I have a dataframe
import pandas as pd
iris=pd.read_csv("https://gist.githubusercontent.com/netj/8836201/raw/6f9306ad21398ea43cba4f7d537619d0e07d5ae3/iris.csv")
iris.tail(5)
iris.head(5)
From iris
dataframe I derived df_setosa
,df_virginica
, and df_versicolor
dataframes
df_setosa = iris[iris['variety'] == 'Setosa']
df_virginica = iris[iris['variety'] == 'Virginica']
df_versicolor = iris[iris['variety'] == 'Versicolor']
# paste the corresponding variety name as the suffix to each dataframe
df_setosa = df_setosa.add_suffix('_setosa')
df_virginica = df_virginica.add_suffix('_virginica')
df_versicolor = df_versicolor.add_suffix('_versicolor')
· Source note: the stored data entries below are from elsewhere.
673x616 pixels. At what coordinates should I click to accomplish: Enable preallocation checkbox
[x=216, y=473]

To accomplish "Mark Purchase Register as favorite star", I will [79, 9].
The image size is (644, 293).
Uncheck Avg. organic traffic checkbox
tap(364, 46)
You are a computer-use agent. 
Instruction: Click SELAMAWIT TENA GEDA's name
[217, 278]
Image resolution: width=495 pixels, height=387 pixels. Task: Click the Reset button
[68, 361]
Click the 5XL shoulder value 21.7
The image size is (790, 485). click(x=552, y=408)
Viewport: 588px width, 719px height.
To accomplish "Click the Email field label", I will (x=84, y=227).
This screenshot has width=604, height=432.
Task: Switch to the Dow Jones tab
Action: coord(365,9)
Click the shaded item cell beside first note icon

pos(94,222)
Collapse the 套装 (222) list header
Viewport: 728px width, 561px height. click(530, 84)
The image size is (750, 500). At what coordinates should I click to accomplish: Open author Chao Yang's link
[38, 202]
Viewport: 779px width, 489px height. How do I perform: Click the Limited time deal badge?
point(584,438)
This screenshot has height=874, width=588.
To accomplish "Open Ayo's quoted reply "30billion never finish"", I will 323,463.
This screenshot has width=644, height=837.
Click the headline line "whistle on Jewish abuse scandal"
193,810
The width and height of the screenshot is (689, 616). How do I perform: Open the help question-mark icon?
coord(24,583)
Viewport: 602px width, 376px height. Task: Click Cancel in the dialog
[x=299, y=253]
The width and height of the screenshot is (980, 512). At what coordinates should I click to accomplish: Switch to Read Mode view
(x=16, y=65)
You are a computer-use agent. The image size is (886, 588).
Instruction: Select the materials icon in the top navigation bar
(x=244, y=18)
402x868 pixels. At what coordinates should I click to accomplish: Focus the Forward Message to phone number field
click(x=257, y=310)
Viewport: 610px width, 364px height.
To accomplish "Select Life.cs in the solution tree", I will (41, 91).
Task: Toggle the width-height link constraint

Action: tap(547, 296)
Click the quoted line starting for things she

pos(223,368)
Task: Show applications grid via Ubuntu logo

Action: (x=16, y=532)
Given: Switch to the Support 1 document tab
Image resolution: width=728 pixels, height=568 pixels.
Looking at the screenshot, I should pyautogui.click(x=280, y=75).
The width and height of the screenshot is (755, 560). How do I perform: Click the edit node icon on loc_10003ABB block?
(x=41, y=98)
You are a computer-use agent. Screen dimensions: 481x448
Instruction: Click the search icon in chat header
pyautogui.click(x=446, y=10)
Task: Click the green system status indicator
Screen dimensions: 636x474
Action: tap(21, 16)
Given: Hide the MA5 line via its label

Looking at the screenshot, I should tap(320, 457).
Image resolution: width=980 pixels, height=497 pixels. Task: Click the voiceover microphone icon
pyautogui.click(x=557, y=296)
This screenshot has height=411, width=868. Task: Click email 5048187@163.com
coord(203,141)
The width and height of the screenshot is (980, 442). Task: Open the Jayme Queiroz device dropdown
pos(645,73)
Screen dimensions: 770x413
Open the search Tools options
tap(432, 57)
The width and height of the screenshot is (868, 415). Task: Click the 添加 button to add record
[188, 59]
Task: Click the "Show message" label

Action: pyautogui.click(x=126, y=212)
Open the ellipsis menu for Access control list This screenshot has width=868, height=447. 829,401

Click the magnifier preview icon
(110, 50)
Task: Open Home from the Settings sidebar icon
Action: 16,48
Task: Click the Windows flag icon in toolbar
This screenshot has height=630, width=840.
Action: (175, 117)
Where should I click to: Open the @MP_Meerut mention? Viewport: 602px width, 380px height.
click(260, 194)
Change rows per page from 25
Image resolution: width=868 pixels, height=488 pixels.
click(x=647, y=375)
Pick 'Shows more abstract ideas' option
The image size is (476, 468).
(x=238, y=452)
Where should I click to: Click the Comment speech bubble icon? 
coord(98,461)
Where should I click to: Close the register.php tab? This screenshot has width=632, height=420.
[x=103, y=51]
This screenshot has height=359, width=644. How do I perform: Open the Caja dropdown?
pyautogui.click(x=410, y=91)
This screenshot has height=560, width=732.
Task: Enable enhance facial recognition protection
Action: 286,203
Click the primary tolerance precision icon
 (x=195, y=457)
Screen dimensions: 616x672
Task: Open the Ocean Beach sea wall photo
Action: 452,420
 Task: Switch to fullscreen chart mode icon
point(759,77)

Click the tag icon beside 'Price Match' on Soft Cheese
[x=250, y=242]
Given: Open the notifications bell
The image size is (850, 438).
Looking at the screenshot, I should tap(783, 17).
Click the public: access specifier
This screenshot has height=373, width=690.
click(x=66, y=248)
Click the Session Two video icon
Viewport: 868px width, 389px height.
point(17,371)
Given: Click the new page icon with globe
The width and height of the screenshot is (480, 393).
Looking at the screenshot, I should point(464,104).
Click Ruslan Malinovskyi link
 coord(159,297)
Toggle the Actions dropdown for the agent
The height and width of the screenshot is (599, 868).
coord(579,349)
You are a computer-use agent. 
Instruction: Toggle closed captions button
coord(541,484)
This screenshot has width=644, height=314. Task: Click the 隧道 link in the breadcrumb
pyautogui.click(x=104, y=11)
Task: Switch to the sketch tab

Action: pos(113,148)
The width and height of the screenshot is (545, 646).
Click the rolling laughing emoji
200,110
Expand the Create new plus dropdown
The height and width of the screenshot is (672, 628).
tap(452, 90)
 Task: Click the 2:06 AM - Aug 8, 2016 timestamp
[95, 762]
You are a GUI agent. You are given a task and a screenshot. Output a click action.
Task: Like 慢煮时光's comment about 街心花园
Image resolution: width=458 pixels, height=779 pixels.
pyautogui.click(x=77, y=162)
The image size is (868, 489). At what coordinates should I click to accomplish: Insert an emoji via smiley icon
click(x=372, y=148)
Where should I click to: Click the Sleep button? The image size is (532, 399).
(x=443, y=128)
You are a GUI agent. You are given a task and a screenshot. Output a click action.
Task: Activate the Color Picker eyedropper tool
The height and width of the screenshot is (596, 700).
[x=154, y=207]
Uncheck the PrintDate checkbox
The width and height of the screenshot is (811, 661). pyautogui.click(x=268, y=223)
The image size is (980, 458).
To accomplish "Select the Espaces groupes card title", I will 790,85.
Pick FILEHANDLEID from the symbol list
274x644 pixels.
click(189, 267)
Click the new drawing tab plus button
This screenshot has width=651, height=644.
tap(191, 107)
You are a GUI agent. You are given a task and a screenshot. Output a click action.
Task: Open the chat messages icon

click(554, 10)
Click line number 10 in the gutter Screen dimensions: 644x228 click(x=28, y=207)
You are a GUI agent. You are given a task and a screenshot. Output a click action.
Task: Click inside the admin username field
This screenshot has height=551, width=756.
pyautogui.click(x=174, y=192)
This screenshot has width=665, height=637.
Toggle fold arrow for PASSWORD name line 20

print(df_virginica.columns)
print(df_versicolor.columns)
print(df_setosa.columns)
print(df_setosa.shape) # 50 row by 5 columns
print(df_versicolor.shape) # 50 rows by 5 columns
print(df_virginica.shape) # 50 rows by 5 columns
Since each dataframe has shape of (50,5)
, I want to concatenate (or as we say in R cbind) the three dataframes.
My attempt:
#### I need help concatenating the three dataframes
concat_df = pd.concat([df_setosa,df_virginica,df_versicolor]) # this returns a lot of NaN
concat_df.shape # this returns a shape of 150 rows by 15 columns instead of 50 rows by 15 columns
The concat_df
should have a 50 rows by 15 columns
shape
Thanks in advance
CodePudding user response:
When you create the "sub" dataframes, reset their indexes, since there's no reason to keep the index of the original iris set in this case
df_setosa = iris[iris['variety'] == 'Setosa'].reset_index(drop=True)
df_virginica = iris[iris['variety'] == 'Virginica'].reset_index(drop=True)
df_versicolor = iris[iris['variety'] == 'Versicolor'].reset_index(drop=True)
Then when you concat, make sure you concat horizontally by setting "axis" argument to 1, like so:
concat_df = pd.concat([df_setosa,df_virginica,df_versicolor], axis=1)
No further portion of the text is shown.